You may have seen an ad like this on your Facebook feed recently: A screen printed t-shirt that includes personal attributes like your job or the month you were born in.
It looks like an ad for a cheesy t-shirt that was designed just for you, but it's actually an ad for a t-shirt for people with similar Facebook targeting data as you. Designing hyper-specific shirts like these, then using Facebook’s ad targeting tool to target ads to people with those exact attributes is a whole new way to make money online.
Let’s say you’re a mom in Texas who was born in August and has a dog.
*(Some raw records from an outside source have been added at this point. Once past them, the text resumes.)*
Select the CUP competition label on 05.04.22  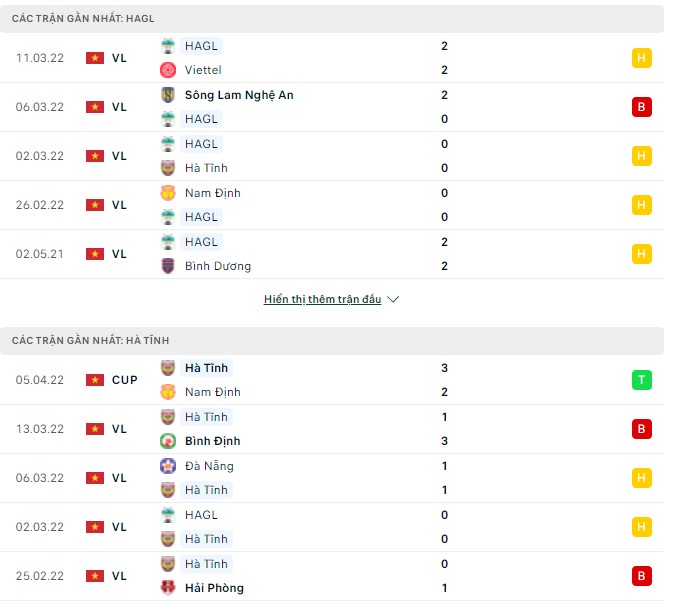(x=125, y=380)
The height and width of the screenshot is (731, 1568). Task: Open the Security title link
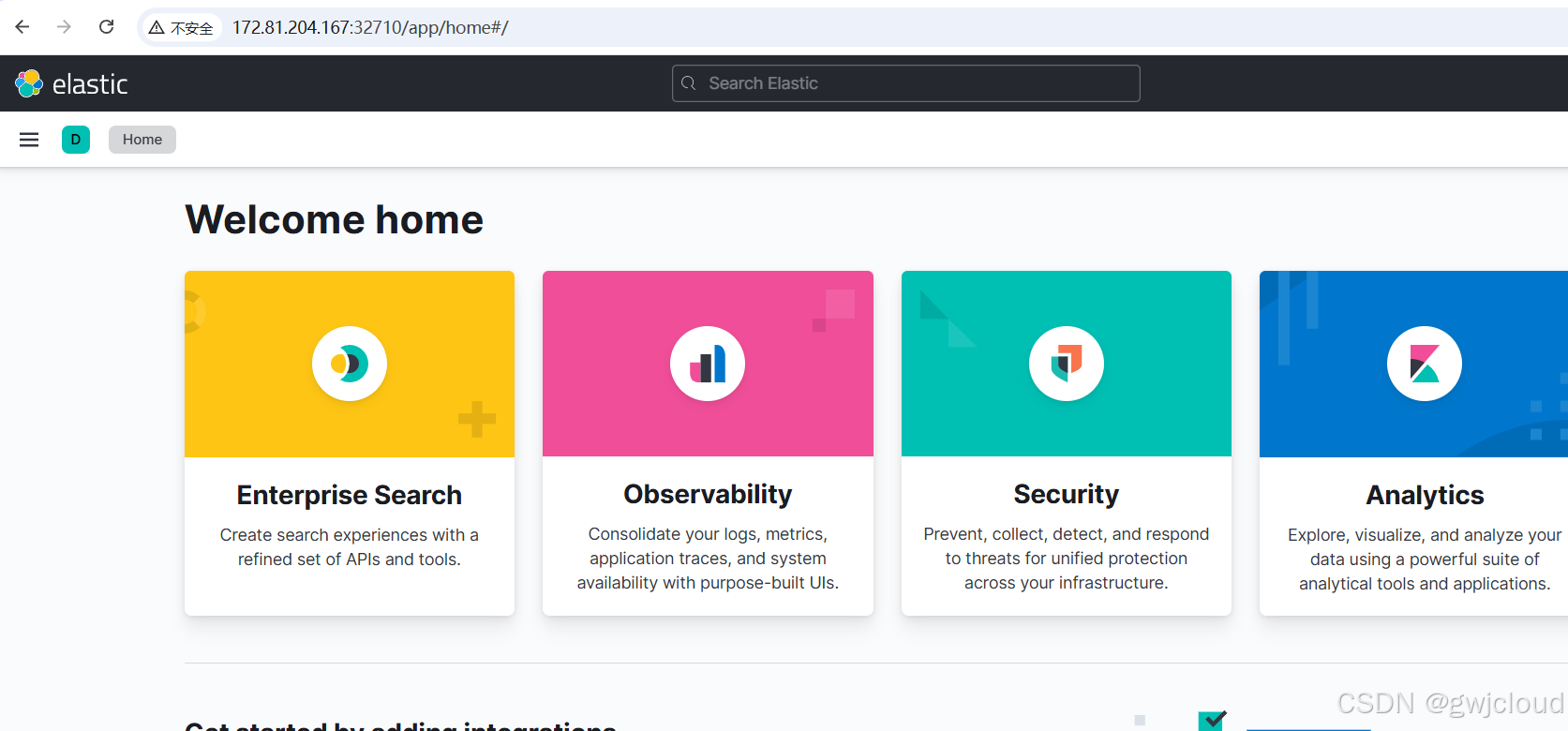click(1067, 494)
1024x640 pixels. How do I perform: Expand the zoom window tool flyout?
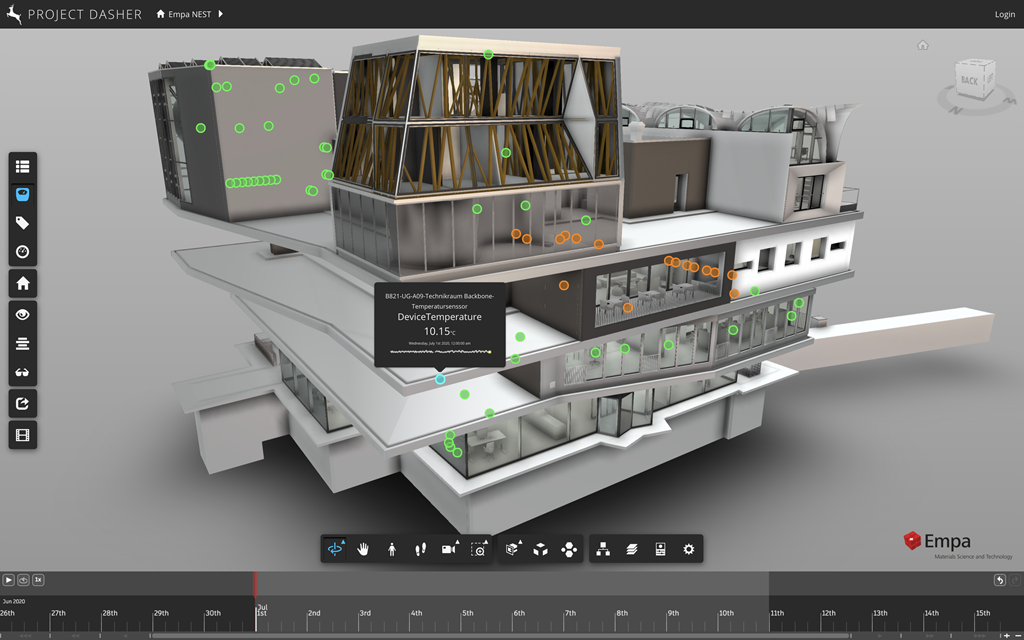(x=480, y=549)

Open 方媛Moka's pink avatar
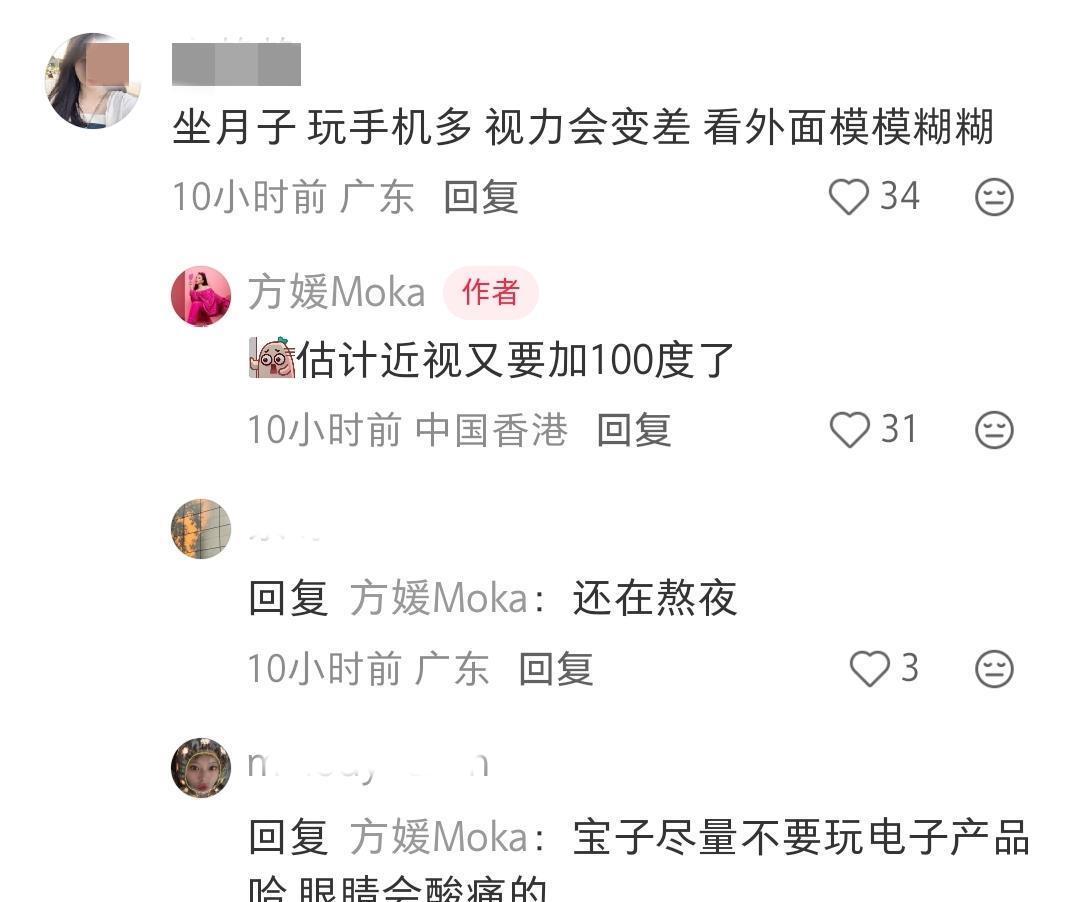pyautogui.click(x=201, y=296)
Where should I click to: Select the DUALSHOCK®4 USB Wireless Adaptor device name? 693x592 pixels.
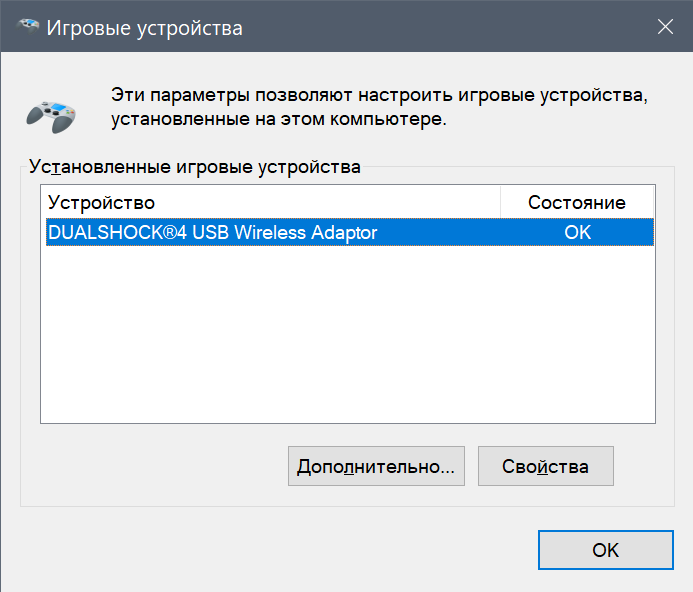click(x=212, y=232)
An advertiser could set up an ad for a shirt that is tailored for those moms with dogs, and pay Facebook to make sure it’s only shown to those moms.
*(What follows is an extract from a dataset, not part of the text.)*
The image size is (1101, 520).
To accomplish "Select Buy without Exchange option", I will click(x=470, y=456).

The shirts are printed on sites like Sunfrog, which provide an easy way to sell tons of customizable cheap shirts. “The power sellers are almost completely automated,” SunFrog CEO Aaron Singler told VICE News. “They use scripts and teams to generate these different designs, and then repeat them across however many names, however many years, how many, however many, you know, animal breeds there are, to kind of throw a really wide net.”
At first people may have sincerely enjoyed having a shirt that expresses what they share with Facebook, but now the internet has taken notice — there’s an entire subreddit dedicated to making fun of the most cringeworthy examples.
Facebook talks about how it enables small businesses, and they’re right. This is just another way the company has enabled other people to make money off of your data.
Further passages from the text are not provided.